**Selected excerpt:**

How otherwise intelligent people can continue to be so blind to their own biases after decades, nay centuries, of philosophers and theologians and logicians pointing them out, is stunning.  Nature has just published another in a long series of self-refuting essays.  A freshman CEH reader can probably refute this article in a sentence or two.  If not, you need to apply yourself to stopping by here more often.
    What is it about their brains that predisposes evolutionists to think this way?  You notice that we put the shoe on the other foot.  That’s fair, because to him, we are all equally evolved.  By what standard of measure can he insist that his tacit assumptions are better than anyone else’s?  By the standards of science?  Ha!  Only if he is a logical positivist – another self-refuting belief system.  If this is not obvious, go back and read Wolpert’s ideas from the 10/16/2008 entry and the commentary on logical positivism from 05/10/2007 before continuing.  If Boyer assumes that “testable predictions” render evolutionary psychology scientific, he has not learned about the dubious logic of predictive success in science.  It’s the main reason Karl Popper rejected predictive success as a criterion of science, and promoted falsification instead.  (Falsification, alas, was also later rejected as a foolproof criterion.)

**What to work on:**
1. Reproduce verbatim everything in the commentary on evolutionists' biases from "How otherwise intelligent" down to "here more often.".
2. Extend the commentary on evolutionists' biases, picking up after its final sentence.

**Data lines:**

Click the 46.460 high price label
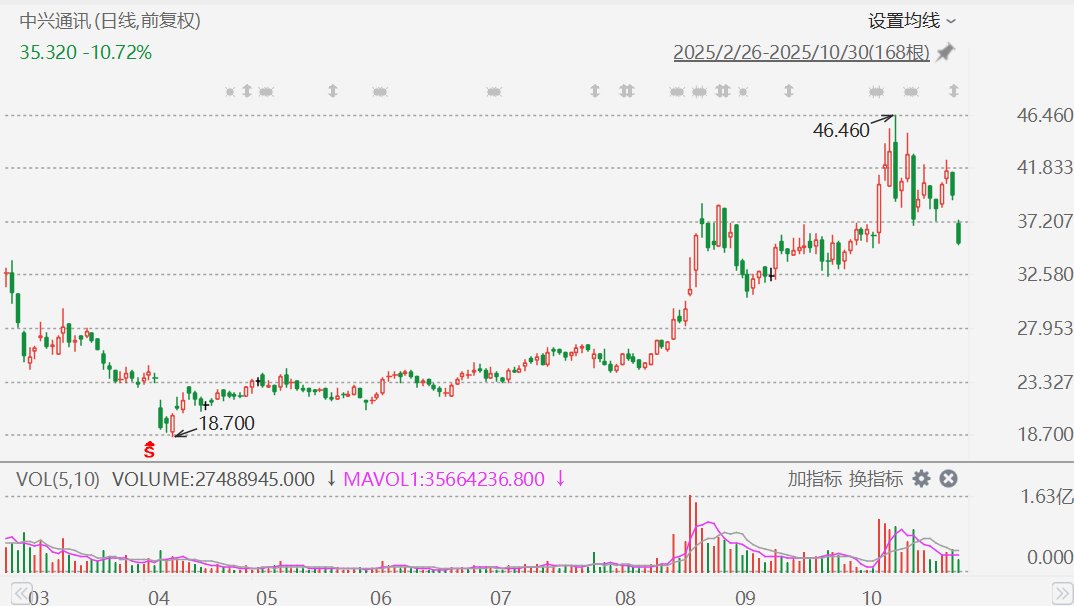Screen dimensions: 1074x606 841,130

**Answers per task:**
1.
How otherwise intelligent people can continue to be so blind to their own biases after decades, nay centuries, of philosophers and theologians and logicians pointing them out, is stunning.  Nature has just published another in a long series of self-refuting essays.  A freshman CEH reader can probably refute this article in a sentence or two.  If not, you need to apply yourself to stopping by here more often.

2.
    Boyer came close to recognizing the self-refuting nature of his beliefs by mentioning people who “worry that what is shown to be part of our evolutionary heritage will be interpreted as good, true, necessary or inevitable.”  (For elaboration on that point, see the 05/09/2006 commentary, bullet 5.)  He should be worried.  To what universal standard could he appeal to decide that religion is an emergent property of the brain, but science is not?  And why would he lament that atheism is hardly the easiest ideology to propagate?  At least he admitted it is an ideology.  But to what universal moral standard would he appeal to say that propagating his atheistic world view would be a good thing?  He said that science may one day find that religion contributed to fitness in ancestral times.  On what grounds, then, can he say it hijacked man’s cognitive abilities?  If it produced fitness, it is just as much an intrinsic benefit to human evolution as the brain itself.
    Boyer’s essay is plagued with other fallacies.  For one, he generalizes all religions, no matter how opposite, in a highly simplistic manner: he puts the witch doctor and the Oxford Scholar into the same “fundamentalist” bucket, also a form of ridicule.  By excepting his own reasoning from those of religious nuts, of course, he has also divided the world into us-vs-them, the either-or fallacy: i.e., you either belong to the People of Science or to the “People of Faith” (whatever that broad-brush category means).  Students want extra credit can hunt for begging the question fallacies, non-sequiturs, the post-hoc fallacy, misuse of circumstantial evidence, reductionism, subjectivity and other fallacies.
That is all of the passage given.